Within the data below, copy each line where the string "outlook" is found.
*** DATA FOR THIS TASK Section Begins ***
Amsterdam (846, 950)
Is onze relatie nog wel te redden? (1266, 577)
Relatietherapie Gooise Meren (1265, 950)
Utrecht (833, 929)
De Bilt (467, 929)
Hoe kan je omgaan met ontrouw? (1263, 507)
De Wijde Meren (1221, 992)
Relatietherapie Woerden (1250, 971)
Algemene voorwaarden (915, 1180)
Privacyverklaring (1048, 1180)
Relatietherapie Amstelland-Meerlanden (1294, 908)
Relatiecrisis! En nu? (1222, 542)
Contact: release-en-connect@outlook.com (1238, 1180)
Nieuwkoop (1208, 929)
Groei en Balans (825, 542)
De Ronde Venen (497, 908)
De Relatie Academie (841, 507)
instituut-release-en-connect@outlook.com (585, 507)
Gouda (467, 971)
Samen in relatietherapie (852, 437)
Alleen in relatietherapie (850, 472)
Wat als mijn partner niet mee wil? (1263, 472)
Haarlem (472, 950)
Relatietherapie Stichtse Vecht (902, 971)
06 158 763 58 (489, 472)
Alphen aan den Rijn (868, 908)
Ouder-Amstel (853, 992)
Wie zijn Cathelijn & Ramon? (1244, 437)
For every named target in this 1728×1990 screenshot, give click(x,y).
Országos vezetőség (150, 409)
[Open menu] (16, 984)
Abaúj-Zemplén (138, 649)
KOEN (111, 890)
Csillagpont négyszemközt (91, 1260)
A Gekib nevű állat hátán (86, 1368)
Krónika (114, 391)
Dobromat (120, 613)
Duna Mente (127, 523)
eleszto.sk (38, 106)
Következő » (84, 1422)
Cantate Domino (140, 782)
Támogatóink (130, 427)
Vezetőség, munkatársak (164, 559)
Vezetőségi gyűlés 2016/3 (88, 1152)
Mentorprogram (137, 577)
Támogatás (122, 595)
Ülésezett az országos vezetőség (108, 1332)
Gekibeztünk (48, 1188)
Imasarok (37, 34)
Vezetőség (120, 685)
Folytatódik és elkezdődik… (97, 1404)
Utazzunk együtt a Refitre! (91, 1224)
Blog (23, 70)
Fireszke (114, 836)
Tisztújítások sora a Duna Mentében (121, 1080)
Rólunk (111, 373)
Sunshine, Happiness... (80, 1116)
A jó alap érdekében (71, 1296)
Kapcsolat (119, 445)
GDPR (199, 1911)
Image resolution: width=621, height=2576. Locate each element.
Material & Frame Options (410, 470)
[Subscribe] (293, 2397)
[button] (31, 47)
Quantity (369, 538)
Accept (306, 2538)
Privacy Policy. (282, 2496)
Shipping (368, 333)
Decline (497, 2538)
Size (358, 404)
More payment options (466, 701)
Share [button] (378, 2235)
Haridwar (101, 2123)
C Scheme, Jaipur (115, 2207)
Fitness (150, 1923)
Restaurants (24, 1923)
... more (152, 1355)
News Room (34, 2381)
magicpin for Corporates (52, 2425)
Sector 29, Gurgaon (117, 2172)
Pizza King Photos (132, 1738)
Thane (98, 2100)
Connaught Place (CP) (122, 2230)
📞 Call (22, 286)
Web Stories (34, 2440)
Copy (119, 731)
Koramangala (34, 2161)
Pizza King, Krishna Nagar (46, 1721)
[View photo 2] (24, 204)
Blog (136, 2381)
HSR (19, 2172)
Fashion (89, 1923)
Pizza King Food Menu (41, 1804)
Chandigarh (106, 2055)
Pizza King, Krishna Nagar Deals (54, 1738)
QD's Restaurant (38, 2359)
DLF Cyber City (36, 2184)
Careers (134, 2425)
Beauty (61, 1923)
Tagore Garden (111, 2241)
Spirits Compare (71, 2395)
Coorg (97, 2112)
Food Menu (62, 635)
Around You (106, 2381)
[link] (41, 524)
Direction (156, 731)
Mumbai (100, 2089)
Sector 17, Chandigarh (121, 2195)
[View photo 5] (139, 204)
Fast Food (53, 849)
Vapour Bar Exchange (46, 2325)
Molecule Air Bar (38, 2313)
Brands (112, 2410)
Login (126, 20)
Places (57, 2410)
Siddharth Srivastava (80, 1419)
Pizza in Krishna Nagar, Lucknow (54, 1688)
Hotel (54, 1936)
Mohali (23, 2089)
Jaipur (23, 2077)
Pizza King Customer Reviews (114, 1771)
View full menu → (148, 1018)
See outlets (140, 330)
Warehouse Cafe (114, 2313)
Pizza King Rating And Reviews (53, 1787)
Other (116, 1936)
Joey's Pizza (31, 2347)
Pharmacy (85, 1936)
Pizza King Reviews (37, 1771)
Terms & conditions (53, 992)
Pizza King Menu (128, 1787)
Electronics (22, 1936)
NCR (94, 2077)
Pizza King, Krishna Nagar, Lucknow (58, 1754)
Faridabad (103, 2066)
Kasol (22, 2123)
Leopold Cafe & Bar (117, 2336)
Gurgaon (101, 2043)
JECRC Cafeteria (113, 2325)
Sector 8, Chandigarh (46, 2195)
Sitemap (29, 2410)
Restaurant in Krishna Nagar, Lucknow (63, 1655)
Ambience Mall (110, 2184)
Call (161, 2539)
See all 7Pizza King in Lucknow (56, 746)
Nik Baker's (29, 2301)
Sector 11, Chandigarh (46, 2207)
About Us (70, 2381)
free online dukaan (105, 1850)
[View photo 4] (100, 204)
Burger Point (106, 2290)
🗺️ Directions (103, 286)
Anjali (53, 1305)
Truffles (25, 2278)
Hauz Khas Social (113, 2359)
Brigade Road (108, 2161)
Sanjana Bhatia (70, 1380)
*** DATA FOR THIS TASK Section Ends ***
**ANSWER TO THE EXERCISE**
Contact: release-en-connect@outlook.com (1238, 1180)
instituut-release-en-connect@outlook.com (585, 507)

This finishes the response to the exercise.